▶ [Source text]
* BEGIN *

Chocolate-Cherry-Blondies
Brownies have always been one of my absolute favorite baked goods. I just LOVE chocolate—especially when it’s baked into something soft and fudgy. I can never get enough!
But recently, I discovered an incredible blondie recipe that takes things to the next level. It’s made with both dark and white chocolate, and I simply adore how their flavors complement each other.
What makes these blondies even more special is the addition of cherries. They add a fruity note that pairs perfectly with the chocolate and makes the texture even more moist and delicious.
The result? The ultimate chewy, gooey blondie with a hint of tartness from the cherries that balances out the sweetness beautifully. Chocolate and cherries are simply a MATCH MADE IN HEAVEN!
Honestly, these blondies have completely won me over—they might have even replaced traditional brownies as my new favorite. That’s why I just had to share this recipe with you. You have to try it! It’s easily one of my top five baked treats, and I’m sure you’re going to love it as much as I do.
So go ahead, bake a batch, and enjoy every delicious bite!
Ingredients for the batter:
300g sour cherries (alternatively, cherries from a jar)
100 g dark chocolate
100 g white chocolate
150 g butter
2 eggs (size M)

* END *

(Dataset items)
* BEGIN *

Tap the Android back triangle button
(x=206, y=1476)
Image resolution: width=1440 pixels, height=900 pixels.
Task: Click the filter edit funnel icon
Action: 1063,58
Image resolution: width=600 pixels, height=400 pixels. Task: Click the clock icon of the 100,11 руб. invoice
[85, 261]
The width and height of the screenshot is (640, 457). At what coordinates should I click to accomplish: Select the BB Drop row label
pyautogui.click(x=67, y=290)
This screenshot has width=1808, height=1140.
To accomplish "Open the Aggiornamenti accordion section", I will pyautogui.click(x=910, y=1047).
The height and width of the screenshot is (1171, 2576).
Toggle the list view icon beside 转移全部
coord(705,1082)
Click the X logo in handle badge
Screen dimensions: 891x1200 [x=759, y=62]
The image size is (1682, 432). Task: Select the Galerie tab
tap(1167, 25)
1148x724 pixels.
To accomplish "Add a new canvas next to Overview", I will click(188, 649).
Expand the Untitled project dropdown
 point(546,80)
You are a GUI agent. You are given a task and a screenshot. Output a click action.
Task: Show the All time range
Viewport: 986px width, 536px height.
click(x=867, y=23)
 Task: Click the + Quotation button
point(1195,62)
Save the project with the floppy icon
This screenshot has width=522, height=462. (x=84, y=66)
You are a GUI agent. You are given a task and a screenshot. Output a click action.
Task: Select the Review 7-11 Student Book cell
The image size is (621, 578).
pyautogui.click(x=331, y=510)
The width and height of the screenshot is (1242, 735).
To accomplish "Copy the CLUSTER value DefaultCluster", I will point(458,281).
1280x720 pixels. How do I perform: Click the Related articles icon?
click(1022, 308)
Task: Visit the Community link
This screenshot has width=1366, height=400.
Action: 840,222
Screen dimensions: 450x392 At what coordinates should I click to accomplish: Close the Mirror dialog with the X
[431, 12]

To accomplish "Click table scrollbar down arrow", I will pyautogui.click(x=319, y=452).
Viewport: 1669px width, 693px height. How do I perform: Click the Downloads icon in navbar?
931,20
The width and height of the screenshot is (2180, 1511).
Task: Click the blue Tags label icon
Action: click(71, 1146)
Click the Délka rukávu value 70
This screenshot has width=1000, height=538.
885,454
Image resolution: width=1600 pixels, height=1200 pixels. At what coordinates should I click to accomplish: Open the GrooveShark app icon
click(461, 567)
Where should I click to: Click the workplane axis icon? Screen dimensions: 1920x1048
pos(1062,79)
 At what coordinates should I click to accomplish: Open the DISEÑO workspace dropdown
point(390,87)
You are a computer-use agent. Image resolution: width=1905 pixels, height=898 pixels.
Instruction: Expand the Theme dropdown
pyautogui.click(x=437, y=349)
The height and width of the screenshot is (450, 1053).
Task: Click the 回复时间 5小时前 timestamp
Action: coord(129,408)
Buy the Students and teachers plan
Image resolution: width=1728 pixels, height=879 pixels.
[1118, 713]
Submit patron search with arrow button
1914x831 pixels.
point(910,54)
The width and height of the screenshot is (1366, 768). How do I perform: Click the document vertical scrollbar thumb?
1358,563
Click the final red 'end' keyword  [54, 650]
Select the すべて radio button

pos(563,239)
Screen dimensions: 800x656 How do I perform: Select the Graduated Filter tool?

* END *

▶ [Exercise set]
(a) Answer these questions using the blondie recipe:
(i) Which two kinds of chocolate go into the blondies?
(ii) What alternative to sour cherries does the ingredient list give?
(iii) How many eggs does the batter call for, and what size?
(b) Write out the part of the blondie recipe that begins at the words "The result? The" and stops after "every delicious bite!".
(c) According to the blondie recipe, why do the cherries make these blondies special? Answer in one to three sentences.

▶ [Task-by-task results]
(a)
(i) Dark chocolate and white chocolate.
(ii) Cherries from a jar.
(iii) Two eggs, size M.

(b)
The result? The ultimate chewy, gooey blondie with a hint of tartness from the cherries that balances out the sweetness beautifully. Chocolate and cherries are simply a MATCH MADE IN HEAVEN!
Honestly, these blondies have completely won me over—they might have even replaced traditional brownies as my new favorite. That’s why I just had to share this recipe with you. You have to try it! It’s easily one of my top five baked treats, and I’m sure you’re going to love it as much as I do.
So go ahead, bake a batch, and enjoy every delicious bite!

(c) The cherries add a fruity note that pairs well with the chocolate and makes the texture moister. Their slight tartness also balances the sweetness.